┏━━

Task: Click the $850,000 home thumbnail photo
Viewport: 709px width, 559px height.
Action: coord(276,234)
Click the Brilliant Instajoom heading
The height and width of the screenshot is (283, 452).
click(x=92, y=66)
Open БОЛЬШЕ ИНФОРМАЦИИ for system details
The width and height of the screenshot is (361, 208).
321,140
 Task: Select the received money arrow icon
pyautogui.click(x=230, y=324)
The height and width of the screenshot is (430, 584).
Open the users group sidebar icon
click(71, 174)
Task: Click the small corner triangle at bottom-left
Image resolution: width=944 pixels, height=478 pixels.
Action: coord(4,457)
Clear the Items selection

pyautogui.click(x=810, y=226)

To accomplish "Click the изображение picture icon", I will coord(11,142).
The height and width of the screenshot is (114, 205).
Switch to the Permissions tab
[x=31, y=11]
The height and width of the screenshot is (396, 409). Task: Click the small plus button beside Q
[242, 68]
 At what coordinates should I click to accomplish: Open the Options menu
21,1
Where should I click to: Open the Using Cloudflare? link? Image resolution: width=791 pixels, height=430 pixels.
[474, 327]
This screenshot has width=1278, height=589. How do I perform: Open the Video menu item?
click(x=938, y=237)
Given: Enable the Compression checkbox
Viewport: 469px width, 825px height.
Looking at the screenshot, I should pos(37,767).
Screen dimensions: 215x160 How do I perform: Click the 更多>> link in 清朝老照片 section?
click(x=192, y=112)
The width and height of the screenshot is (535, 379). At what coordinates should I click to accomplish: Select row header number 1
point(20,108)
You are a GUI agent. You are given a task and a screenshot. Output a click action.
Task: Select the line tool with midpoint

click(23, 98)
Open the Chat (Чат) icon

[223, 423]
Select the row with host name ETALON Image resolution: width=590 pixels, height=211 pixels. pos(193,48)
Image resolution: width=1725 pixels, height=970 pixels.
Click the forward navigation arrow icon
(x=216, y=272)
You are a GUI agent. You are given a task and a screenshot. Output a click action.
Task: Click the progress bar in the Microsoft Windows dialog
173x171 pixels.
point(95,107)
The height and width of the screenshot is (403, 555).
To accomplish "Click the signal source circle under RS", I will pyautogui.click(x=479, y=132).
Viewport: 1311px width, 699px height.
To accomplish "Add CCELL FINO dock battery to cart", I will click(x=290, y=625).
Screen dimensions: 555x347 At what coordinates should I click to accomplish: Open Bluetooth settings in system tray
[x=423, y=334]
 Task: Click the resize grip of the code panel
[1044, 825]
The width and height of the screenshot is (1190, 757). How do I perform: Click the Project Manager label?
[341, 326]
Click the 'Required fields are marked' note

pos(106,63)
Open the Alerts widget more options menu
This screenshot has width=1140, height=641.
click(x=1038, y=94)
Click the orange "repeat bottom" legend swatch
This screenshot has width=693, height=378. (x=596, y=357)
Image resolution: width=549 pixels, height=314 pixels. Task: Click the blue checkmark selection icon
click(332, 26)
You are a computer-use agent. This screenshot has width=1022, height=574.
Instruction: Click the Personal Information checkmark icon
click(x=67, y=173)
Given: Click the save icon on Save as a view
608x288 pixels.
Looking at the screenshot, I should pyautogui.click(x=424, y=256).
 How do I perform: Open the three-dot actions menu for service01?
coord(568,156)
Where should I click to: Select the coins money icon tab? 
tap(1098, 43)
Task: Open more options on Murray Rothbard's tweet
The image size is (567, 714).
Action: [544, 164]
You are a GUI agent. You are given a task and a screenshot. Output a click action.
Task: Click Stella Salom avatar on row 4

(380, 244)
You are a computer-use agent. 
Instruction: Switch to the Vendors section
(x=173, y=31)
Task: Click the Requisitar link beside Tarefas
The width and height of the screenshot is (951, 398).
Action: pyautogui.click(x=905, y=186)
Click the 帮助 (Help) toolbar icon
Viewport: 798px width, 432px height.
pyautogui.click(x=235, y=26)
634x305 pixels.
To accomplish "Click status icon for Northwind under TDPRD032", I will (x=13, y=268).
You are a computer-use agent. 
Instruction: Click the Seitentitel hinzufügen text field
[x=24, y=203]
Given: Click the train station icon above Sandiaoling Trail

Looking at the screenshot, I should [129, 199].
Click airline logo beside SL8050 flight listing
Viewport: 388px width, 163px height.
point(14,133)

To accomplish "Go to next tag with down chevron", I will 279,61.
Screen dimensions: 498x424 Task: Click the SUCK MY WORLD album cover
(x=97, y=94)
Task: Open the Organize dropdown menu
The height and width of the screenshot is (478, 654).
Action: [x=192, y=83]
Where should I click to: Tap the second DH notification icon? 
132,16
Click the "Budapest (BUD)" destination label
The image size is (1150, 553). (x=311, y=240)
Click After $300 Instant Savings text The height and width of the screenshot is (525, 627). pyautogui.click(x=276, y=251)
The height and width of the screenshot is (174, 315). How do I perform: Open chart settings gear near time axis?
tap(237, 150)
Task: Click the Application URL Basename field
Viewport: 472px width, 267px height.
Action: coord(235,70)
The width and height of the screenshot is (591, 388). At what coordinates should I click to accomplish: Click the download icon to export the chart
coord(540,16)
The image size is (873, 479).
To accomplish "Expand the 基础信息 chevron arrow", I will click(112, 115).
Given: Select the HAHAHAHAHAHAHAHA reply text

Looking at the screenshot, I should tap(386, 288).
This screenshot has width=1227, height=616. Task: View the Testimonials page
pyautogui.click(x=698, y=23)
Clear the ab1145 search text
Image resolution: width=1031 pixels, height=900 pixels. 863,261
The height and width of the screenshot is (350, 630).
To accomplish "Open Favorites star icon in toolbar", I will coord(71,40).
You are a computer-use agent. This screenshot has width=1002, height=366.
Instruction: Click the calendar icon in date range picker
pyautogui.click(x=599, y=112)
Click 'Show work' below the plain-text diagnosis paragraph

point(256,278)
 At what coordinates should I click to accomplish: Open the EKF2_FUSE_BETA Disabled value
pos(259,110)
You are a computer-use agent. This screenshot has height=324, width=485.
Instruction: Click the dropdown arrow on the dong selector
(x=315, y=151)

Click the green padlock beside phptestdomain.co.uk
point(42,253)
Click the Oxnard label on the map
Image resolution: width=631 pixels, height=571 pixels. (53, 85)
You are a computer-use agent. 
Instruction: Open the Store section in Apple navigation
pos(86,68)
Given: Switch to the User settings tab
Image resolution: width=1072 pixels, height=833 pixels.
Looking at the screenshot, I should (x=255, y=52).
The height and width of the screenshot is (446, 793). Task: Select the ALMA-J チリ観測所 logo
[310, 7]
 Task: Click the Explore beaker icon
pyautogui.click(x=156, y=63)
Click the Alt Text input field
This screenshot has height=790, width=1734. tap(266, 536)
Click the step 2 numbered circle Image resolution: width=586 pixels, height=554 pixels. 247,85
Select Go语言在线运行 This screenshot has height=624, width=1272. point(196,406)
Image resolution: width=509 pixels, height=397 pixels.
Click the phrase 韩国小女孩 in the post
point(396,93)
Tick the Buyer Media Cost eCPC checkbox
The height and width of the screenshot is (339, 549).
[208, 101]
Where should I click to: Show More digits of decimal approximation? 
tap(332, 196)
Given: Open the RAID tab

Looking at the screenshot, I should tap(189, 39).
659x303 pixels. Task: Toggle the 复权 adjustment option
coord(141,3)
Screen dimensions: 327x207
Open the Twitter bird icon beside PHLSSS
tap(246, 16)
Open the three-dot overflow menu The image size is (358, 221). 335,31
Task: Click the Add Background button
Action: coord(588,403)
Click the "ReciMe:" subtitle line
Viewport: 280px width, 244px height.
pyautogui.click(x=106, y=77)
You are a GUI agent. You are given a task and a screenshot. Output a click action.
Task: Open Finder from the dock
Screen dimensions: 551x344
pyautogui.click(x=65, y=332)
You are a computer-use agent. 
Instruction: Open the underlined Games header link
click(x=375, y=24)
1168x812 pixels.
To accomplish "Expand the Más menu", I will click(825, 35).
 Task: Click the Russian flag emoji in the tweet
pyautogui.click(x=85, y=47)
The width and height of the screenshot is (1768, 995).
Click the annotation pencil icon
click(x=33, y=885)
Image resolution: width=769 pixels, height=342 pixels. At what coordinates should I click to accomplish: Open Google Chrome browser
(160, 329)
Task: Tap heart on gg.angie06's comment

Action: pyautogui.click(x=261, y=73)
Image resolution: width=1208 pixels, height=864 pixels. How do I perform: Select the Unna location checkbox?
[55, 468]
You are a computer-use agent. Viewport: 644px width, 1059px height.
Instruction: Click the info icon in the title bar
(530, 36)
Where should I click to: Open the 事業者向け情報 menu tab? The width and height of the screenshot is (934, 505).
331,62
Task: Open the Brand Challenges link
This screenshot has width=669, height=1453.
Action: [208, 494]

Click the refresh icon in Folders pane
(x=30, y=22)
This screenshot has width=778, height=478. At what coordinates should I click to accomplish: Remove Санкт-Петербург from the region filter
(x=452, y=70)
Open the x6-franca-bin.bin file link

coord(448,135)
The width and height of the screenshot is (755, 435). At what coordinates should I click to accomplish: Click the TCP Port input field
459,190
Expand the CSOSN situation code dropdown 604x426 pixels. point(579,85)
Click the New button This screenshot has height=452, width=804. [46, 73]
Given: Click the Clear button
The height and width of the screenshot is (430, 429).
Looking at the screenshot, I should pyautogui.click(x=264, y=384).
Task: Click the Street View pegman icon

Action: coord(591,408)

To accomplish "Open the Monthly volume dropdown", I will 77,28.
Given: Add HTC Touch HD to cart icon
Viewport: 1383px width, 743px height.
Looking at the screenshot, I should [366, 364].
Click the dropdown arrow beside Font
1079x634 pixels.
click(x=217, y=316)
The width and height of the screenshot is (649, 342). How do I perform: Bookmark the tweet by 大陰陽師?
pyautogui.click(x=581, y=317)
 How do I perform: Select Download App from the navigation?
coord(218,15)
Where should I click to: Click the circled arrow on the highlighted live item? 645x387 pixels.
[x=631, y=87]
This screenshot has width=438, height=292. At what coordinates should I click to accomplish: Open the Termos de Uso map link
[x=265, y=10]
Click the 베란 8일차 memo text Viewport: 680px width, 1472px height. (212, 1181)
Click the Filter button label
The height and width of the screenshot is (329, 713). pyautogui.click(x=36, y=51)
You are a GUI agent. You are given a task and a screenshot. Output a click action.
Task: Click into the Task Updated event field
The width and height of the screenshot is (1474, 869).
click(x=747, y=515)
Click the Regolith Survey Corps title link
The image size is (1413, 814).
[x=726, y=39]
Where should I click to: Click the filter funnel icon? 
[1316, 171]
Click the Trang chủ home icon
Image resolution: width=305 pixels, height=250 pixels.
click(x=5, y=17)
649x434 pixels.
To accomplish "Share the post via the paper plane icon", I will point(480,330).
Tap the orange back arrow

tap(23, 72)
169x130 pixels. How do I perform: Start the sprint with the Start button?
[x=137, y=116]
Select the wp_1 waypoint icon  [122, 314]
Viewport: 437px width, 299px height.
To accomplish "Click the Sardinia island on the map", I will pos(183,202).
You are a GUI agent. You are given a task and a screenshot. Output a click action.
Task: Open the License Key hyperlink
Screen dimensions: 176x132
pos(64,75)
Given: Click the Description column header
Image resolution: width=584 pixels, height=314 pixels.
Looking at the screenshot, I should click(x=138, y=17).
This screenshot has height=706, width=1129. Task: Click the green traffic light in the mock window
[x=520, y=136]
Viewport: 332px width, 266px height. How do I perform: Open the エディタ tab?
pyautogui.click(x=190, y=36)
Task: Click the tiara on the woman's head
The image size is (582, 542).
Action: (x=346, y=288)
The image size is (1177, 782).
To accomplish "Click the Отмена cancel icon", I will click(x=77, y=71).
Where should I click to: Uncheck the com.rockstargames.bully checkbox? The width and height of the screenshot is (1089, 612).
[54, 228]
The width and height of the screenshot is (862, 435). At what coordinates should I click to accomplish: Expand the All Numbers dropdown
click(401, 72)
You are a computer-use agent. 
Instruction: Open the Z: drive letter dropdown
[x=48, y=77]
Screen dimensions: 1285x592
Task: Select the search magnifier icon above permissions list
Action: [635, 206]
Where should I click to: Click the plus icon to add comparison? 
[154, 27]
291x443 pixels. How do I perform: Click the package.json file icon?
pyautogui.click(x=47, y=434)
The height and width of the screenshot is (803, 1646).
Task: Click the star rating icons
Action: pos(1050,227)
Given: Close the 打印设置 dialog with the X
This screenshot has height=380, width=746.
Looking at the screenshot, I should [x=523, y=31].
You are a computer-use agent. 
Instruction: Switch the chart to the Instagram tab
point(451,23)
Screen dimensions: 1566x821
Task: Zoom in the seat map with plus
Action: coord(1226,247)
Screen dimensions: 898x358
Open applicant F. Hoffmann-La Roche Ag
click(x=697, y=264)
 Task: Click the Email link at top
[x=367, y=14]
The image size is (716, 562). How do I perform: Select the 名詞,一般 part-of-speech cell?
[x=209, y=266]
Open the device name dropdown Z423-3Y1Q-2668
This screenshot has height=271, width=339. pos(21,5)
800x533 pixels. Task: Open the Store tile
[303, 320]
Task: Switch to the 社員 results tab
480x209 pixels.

┗━━

= EXERCISE DESCRIPTION =
From the data above, copy each line where the string "cart" appears.

= TASK OUTPUT =
To accomplish "Add CCELL FINO dock battery to cart", I will click(x=290, y=625).
Given: Add HTC Touch HD to cart icon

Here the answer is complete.